El oficio de traductor es bastante complejo. No sólo requiere
esfuerzo, sino que mucho estudio en los campos a traducir. Lamentablemente,
este oficio está desprestigiado, porque mucha gente cree que “hablar” más de un
idioma le da derecho para ponerse a traducir de un día para otro. Así como así
y a precio de ganga. Por ello, todas las barbaridades que aparecen no son pura
culpa del Traductor de Google. Y el mercado cae, porque los traductores buenos
y con experiencia son excesivamente caros. Como un traductor tampoco es una
máquina, lograr una buena traducción requiere dedicación, mucho tiempo y hasta nervios
de acero. Tengo muchas anécdotas de mis años de trabajo; buenas y malas. Todos
cometemos errores y, más que avergonzarse por ellos, hay que tratar de no
volver a cometerlos. Tuve clientes que trataban de imponerme terminología, a
pesar de que estaba incorrecta. Se dice que el “cliente es rey” y de verdad que
no vale la pena discutir; al fin y al cabo, ese cliente se buscará un traductor
que lo complazca, y uno terminará perdiendo, no sólo el trabajo, sino que el
orgullo. No se puede salvar al mundo, menos aún, hacer que la gente escuche y
cambie de opinión. Una tarea imposible, ¿no es así? Pues sí, aunque siempre hay
gente que quiere escuchar y cambiar de opinión para mejorar.

Recuerdo haber conocido gente que traducía películas del inglés al
español. En Chile las películas en el cine se muestran con subtítulos, con
excepción de las para niños. Sólo en televisión son dobladas al español. Bien,
en Alemania son todas dobladas, tanto en cine como en televisión. Ya había
escrito algo acerca de que nombres como “papá” y “mamá” no son traducidos de
las películas estadounidenses, sino que se dejan en inglés. Así como el “señor”
o “señora”. Mi hija veía en una época la serie “Violetta” y me sorprendí al
escuchar que tampoco se traducía desde el español. Si algún día los chinos nos
invaden con su cine, vamos a tener todos que aprender a hablar ese idioma.
Porque es una catástrofe sin dimensiones, que en este país, en las películas ya
no se traduzca lo esencial. Con razón la gente no entiende ni la mitad y cada
día es peor. Es cierto que acá no todo el mundo sabe inglés.
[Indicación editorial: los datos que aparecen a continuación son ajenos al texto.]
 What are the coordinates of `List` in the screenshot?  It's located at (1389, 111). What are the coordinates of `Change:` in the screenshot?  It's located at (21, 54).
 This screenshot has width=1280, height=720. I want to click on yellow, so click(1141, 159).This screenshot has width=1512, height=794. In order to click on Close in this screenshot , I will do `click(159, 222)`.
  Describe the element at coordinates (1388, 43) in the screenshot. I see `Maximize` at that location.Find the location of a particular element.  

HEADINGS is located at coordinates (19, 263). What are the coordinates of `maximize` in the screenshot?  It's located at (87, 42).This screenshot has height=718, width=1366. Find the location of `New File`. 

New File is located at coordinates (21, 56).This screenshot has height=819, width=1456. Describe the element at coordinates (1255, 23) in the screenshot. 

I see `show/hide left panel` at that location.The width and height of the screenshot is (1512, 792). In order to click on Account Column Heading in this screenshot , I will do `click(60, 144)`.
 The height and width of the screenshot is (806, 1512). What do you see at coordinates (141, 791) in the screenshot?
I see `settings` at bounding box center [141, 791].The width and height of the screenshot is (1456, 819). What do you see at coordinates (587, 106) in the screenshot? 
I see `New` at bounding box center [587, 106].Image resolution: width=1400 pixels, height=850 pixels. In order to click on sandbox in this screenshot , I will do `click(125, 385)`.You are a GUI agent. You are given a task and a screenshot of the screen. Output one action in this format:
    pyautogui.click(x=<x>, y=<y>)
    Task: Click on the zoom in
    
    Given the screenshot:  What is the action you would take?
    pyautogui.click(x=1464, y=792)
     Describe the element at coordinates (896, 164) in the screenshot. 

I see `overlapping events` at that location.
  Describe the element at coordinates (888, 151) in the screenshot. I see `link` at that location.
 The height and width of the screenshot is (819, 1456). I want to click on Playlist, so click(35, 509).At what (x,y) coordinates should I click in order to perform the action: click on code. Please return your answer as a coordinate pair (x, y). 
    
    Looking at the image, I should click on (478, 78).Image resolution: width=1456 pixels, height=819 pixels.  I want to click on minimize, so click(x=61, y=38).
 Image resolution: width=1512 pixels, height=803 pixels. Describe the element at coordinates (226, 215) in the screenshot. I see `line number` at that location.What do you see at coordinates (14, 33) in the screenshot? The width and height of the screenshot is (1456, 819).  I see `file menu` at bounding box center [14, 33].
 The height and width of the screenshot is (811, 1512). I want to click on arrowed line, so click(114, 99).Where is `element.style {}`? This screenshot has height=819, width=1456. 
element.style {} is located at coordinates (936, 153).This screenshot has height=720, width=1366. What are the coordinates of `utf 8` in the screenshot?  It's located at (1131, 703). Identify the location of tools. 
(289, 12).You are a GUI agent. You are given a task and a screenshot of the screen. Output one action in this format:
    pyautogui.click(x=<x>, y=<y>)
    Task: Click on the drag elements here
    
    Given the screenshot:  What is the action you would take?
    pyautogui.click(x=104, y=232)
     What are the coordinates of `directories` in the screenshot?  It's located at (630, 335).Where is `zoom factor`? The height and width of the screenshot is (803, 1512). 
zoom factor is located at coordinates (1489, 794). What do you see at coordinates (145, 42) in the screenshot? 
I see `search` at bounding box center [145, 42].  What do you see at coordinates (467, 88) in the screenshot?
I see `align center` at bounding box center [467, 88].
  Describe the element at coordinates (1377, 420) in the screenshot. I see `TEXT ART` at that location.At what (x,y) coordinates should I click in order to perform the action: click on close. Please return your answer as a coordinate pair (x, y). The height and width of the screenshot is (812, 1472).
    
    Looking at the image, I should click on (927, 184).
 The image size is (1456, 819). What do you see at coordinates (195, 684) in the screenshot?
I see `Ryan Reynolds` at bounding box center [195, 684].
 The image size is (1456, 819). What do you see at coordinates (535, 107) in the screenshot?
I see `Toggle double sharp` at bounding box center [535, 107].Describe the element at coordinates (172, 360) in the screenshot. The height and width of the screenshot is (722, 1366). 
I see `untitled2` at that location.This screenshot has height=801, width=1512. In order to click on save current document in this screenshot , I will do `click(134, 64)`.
Y hay gente que
dice saber hablar, pero una cosa es saberse la gramática y vocabulario, otra
muy distinta es comunicarse con un nativo que habla a mil por hora con un sinnúmero
de modismos o un idioma con acento. No lo sabré yo. En alemán es lo mismo, tal
vez, peor, ya que muchos hablan dialectos regionales. Por cierto que un alemán
del norte no pronuncia igual que un bávaro. O un suizo. En fin, los alemanes
tienen muchos complejos; no sólo que todos son “nazis”, sino que fueron
ocupados hasta hace poco por tropas estadounidenses (Esto de los complejos da
tema para comentarios aparte). En el idioma van de mal en peor. Hace varios
años se impuso una reforma gramatical, y muchas palabras fueron “simplificadas”.
Un par de años después,
sin embargo, la política se dio cuenta que esta reforma no había ayudado, al
contrario, que había traído confusión, así que muchas cosas se revirtieron. Otros
políticos habían oído de un nuevo método de aprendizaje, muy eficaz, al parecer,
y dejaron la puerta abierta para que los colegios eligieran si implantar este
sistema o no. Muchos lo hicieron; otros, por suerte, no. Esta “maravilla”
consistía en los niños de primer y segundo básico debían aprender a escribir
sin reglas gramaticales, sólo por oído. Pues ¿cómo hacer entender a un niño de
tercero que ha escrito mal durante dos años, y que ahora debe escribir de otra
forma? Es el pensamiento de muchos padres. Y profesores. Hace un par de años no
se enseñaba inglés en la básica (acá del primer al cuarto año); el inglés
obligatorio se impuso hace un par de años; este año, repentinamente, sólo es
obligatorio para los terceros y cuartos. ¿La razón? Los niños no hablan bien
alemán. ¿Y recién se dan cuenta? Por supuesto, que la culpa la tiene la
inmigración. Pero, ojo, que esto es lo que piensa la gente de la calle, con
quien uno convive el día a día, quienes escriben en los foros de los
periódicos. Culpa de quién sea, para mí está claro, que falta responsabilidad política.